Luxury consumers are more focused on experiences, like travel

Reaching the target

In both groups, when choosing a luxury product, the majority responded that quality, materials and craftsmanship and service during the purchase process were always or almost always a necessity for true luxury.

The majority of worth dominant consumers rely on sales associates to explain why a specific product is worth more, with 56 percent of the group saying they have developed relationships with sales associates.

The wealthier an individual is, the more they rely on advertising to make purchasing decisions. Forty-four percent of worth dominant individuals rely on advertising in print magazines to help make purchase decisions.

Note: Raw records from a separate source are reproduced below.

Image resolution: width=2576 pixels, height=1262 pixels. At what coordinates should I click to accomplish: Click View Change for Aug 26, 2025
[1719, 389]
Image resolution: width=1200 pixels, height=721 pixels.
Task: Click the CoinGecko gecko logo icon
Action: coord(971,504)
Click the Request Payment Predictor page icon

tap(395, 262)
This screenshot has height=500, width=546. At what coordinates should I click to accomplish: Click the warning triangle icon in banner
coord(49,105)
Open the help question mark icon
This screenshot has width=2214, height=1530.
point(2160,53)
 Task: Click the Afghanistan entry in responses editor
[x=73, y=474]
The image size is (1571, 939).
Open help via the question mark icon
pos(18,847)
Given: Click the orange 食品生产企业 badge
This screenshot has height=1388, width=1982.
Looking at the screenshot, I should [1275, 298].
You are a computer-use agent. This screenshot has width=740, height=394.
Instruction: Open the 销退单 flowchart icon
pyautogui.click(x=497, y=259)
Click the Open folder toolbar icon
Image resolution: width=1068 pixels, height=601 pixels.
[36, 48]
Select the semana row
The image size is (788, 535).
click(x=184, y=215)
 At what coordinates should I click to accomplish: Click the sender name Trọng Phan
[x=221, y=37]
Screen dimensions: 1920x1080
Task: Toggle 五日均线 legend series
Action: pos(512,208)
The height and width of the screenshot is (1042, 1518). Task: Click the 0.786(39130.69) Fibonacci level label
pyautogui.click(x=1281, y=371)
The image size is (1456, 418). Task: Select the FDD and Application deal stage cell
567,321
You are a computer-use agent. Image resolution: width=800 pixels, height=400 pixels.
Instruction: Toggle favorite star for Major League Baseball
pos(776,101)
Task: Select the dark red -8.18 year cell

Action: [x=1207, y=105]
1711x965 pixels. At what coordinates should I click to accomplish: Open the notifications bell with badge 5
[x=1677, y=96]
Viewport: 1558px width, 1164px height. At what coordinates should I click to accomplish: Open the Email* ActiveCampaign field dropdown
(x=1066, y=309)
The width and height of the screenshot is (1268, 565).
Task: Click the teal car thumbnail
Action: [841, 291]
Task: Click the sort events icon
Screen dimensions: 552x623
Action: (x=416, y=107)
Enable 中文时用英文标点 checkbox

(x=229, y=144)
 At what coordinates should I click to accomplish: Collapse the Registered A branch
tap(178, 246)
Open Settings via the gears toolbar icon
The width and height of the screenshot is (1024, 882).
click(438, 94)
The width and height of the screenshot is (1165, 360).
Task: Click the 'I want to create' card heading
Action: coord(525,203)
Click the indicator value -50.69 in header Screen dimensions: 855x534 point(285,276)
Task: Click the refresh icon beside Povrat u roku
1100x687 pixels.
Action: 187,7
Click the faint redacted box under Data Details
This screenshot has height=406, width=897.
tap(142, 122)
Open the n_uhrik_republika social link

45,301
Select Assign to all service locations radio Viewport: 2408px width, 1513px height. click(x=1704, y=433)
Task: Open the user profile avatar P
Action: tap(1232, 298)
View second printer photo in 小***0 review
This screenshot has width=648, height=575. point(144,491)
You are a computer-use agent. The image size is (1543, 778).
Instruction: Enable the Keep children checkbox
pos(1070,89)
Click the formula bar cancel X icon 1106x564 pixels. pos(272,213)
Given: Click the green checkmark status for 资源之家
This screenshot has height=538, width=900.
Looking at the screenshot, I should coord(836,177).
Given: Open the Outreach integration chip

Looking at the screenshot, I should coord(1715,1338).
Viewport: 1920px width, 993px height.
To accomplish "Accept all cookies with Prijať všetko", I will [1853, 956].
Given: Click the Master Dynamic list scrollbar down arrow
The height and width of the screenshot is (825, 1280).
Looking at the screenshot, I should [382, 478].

To reach luxury consumers today, marketers have to communicate a consistent message across all channels that focuses on quality and service. Marketers should also foster a relationship, both through messaging and in-store, for instance with docents rather than sales associates.

To be effective, marketing messages should reflect the switch in attitude that luxury consumers have had over the past few years.

“At the end of the day, it's about a change in attitude to what makes a life well-lived," Ms. David said. "It's about the things that really matter, it's about connecting.

“True luxury supports the life they want to live," she said. "If you think about a high-quality life, which is what they tell us they want, they want luxury to be stress-free.

"Yes it’s a little bit about elegance, but it’s less about having to worry about the cost, being rare, being genuine, being unique. It’s more about the things that they feel inside that matter the most.”